Jason Kilmer received his PhD in clinical psychology from the University of Washington (UW), and now works at UW in both a student affairs and a research capacity. He is an assistant professor in psychiatry and behavioral sciences at UW, where his research includes several studies evaluating prevention and intervention efforts for alcohol and other drug use by college students. He is also the assistant director of Health & Wellness for Alcohol & Other Drug Education, working with offices across campus to increase student access to evidence-based approaches.
Kilmer consulted with Dartmouth during the development of the Dartmouth College Health Improvement Program (DCHIP) and has spoken about alcohol abuse prevention to the Presidential Steering Committee for Moving Dartmouth Forward, a group tasked with making recommendations about ways to combat the causes of high-risk behavior on campus.

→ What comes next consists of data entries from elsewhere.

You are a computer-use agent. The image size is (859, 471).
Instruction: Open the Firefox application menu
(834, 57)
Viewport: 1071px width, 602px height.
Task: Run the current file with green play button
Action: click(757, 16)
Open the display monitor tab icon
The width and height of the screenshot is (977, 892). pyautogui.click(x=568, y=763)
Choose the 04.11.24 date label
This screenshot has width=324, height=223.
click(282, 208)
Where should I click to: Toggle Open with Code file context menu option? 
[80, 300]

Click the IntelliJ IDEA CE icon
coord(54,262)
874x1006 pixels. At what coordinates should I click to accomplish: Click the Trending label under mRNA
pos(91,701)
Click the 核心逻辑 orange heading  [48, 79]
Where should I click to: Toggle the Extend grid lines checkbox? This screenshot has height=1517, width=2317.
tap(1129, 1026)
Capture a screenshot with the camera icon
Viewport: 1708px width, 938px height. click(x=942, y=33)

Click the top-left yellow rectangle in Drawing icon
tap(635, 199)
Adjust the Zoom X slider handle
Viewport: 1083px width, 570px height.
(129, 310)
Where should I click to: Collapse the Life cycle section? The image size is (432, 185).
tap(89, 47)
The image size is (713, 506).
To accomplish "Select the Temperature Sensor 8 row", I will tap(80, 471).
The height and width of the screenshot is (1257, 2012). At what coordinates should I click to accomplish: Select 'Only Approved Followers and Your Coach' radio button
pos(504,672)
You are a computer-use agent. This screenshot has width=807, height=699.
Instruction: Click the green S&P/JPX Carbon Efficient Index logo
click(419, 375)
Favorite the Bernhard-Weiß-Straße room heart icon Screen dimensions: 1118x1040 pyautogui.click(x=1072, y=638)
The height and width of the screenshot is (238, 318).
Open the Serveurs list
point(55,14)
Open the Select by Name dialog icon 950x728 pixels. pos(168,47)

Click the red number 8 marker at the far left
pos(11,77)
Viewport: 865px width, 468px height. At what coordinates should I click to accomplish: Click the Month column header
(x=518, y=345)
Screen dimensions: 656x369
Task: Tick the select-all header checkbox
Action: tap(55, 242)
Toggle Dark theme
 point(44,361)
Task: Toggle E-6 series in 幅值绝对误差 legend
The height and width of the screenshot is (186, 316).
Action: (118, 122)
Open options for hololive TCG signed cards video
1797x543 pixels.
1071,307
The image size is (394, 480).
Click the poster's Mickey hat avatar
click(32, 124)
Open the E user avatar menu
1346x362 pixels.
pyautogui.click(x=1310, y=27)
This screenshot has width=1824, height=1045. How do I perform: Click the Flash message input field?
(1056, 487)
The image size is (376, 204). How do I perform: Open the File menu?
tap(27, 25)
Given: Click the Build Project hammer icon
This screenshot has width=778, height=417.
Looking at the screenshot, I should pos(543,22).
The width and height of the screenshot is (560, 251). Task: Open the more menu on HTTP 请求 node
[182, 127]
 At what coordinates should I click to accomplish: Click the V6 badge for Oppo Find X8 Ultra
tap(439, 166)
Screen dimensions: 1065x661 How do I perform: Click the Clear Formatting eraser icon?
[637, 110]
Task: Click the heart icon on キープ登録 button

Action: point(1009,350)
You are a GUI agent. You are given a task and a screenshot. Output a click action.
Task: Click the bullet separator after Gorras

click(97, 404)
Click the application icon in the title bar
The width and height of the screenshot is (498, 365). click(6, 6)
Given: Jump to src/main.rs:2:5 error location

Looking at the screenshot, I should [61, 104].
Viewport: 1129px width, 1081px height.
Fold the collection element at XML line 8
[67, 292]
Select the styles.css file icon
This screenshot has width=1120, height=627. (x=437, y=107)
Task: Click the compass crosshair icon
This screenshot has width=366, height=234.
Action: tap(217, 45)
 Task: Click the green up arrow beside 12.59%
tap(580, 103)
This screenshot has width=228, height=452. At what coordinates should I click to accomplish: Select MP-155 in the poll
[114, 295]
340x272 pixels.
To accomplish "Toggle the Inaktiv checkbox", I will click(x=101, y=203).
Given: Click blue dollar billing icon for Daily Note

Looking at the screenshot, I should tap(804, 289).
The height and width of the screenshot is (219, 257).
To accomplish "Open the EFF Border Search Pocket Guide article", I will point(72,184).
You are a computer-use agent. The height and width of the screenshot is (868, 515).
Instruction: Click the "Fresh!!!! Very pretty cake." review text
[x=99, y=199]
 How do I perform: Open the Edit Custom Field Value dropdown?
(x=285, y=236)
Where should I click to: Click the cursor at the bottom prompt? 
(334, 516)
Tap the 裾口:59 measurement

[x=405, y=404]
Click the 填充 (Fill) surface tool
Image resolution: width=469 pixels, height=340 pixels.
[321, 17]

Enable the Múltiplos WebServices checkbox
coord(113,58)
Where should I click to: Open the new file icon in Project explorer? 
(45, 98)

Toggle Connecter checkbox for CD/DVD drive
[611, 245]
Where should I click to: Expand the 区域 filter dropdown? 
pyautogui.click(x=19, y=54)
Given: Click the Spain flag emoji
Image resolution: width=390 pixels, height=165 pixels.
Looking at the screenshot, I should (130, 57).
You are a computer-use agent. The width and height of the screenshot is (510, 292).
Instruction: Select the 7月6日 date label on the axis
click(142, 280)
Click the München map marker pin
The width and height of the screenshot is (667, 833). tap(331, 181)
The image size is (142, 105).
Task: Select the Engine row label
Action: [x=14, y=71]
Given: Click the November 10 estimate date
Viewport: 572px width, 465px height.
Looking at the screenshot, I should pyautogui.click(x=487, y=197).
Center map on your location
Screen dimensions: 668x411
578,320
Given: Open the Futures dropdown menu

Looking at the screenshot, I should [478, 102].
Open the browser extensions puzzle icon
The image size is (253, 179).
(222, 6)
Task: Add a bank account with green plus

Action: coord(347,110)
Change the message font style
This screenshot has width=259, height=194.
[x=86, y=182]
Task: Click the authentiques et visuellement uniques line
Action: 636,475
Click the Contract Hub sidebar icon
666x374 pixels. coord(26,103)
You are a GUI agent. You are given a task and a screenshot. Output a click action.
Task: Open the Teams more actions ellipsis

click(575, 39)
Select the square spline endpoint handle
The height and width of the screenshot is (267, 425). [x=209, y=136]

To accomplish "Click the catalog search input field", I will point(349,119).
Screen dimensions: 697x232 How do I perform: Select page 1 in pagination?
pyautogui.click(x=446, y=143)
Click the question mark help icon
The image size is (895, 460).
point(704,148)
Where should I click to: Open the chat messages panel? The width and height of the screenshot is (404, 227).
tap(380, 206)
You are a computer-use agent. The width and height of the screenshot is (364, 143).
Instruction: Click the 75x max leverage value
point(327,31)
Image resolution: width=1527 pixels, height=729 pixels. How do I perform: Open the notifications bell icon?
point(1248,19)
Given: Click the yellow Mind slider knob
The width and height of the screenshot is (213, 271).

You have spent much of your career looking at ways to reduce harm from high-risk drinking among college students. What do top college administrators need to understand as they tackle this problem?That any one thing we do is a part of an overall puzzle. Over the past several decades, research has looked at the impact of prevention, intervention, education, enforcement of policy, and other approaches. It is clear that a balance of individually focused and environmentally focused approaches sets the stage for success for students and campuses. When we look at reducing harms, it is all about realizing that any steps toward reduced risk for those who make the choice to drink are steps in the right direction.
The issue of high-risk drinking on campus is very much in the news today. Does this mean the problem is getting worse, or is it the reflection of a change in attitudes nationally?The issue of college student alcohol use was first addressed in the scientific literature in the 1940s—this is not a new issue. I think the attention on high-risk drinking could be a function of more research highlighting a number of things, including that many students who meet criteria for an alcohol-use disorder are slipping through the cracks and not getting connected with services of any kind; the link between excessive alcohol use and academic struggles; the challenges experienced by students with co-occurring issues, such as depression or anxiety; and the successes our field has achieved in reducing the harms associated with high-risk alcohol use.
You have been involved for a number of years in Dartmouth’s efforts to address high-risk drinking through a technique known as Brief Alcohol Screening and Intervention for College Students (BASICS). Can you explain the technique?BASICS was developed by clinical psychologist Alan Marlatt in the early 1990s as an alternative to the “Just Say No” approaches of the 1980s, and focused on providing students with personalized feedback about their alcohol use. It’s not a test to pass or fail, and there are no wrong answers—instead, students complete a survey about their alcohol use and the personalized feedback summarizes and computes things such as their peak blood alcohol level, how long it takes to get back to a .000 percent blood alcohol level, unwanted effects the student has experienced, and information on norms. For students who see unwanted effects that they would like lessened or eliminated, and for those interested in making a change in their alcohol use, BASICS explores ways to drink in a less dangerous or less risky way if and when students make the choice to drink.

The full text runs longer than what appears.